→ **Activity**
Please copy the chlorothalonil passage word for word, beginning at "But for now, farmers" and stopping after "like Costa Rica.".

→ **Passage**
=-=-=

Sánchez is not the only one who fears that the contamination may be much more widespread than so far detected. In April, the Costa Rican health and environment ministries issued a joint report in response to the situation in Cipreses and Santa Rosa. The report noted that in the agricultural region immediately surrounding these communities, there were around 65,000 people who relied on similar water supplies. Many of these supplies, it added, were under “the same conditions”, with farming so close to water sources that it was “affecting the water quality of these sources” and leading to “a very high probability of pollution due to the use of chemical products”. The report concluded by recommending a national ban on the use of chlorothalonil.

But for now, farmers in this region – where nearly everyone’s livelihood depends on the production of potatoes, carrots, onions or cabbages – continue to spray chlorothalonil on their crops. And despite this pesticide now being banned across the European Union, Switzerland and the UK because of the dangers it poses to water sources and human health, European companies continue to sell it in large quantities in countries like Costa Rica.

=-=-=

→ **Given information**
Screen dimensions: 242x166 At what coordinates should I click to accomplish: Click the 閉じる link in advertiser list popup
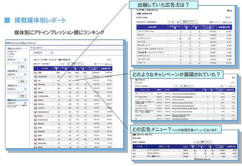pyautogui.click(x=229, y=10)
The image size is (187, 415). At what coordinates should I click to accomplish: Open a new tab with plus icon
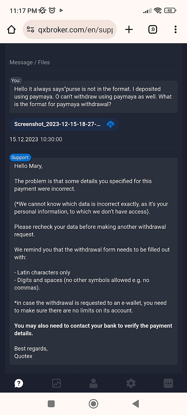129,30
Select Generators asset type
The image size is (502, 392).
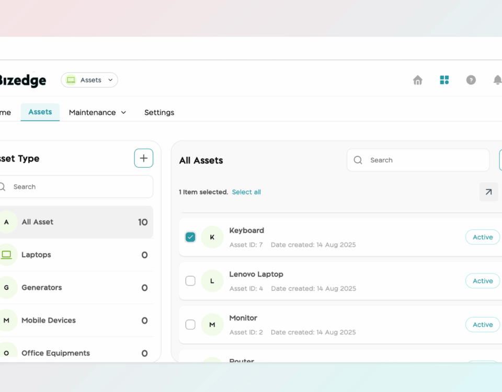[x=42, y=287]
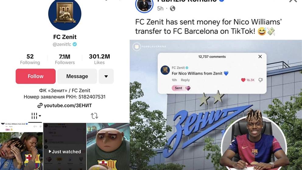The image size is (302, 170).
Task: Click the red Follow button
Action: [36, 76]
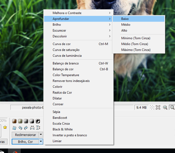Undo the last edit with the arrow icon

[20, 128]
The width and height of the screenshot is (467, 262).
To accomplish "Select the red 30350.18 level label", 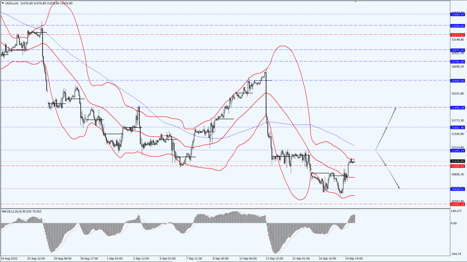I will (x=458, y=204).
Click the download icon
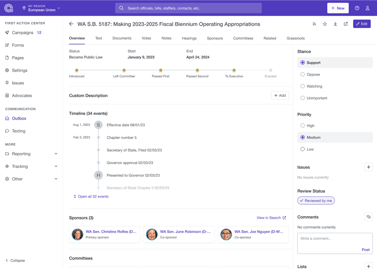The width and height of the screenshot is (377, 269). [335, 24]
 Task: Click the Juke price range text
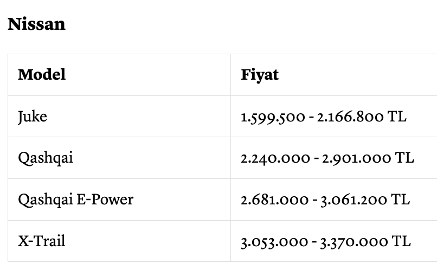pyautogui.click(x=324, y=117)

=-=-=

→ **Task result**
But for now, farmers in this region – where nearly everyone’s livelihood depends on the production of potatoes, carrots, onions or cabbages – continue to spray chlorothalonil on their crops. And despite this pesticide now being banned across the European Union, Switzerland and the UK because of the dangers it poses to water sources and human health, European companies continue to sell it in large quantities in countries like Costa Rica.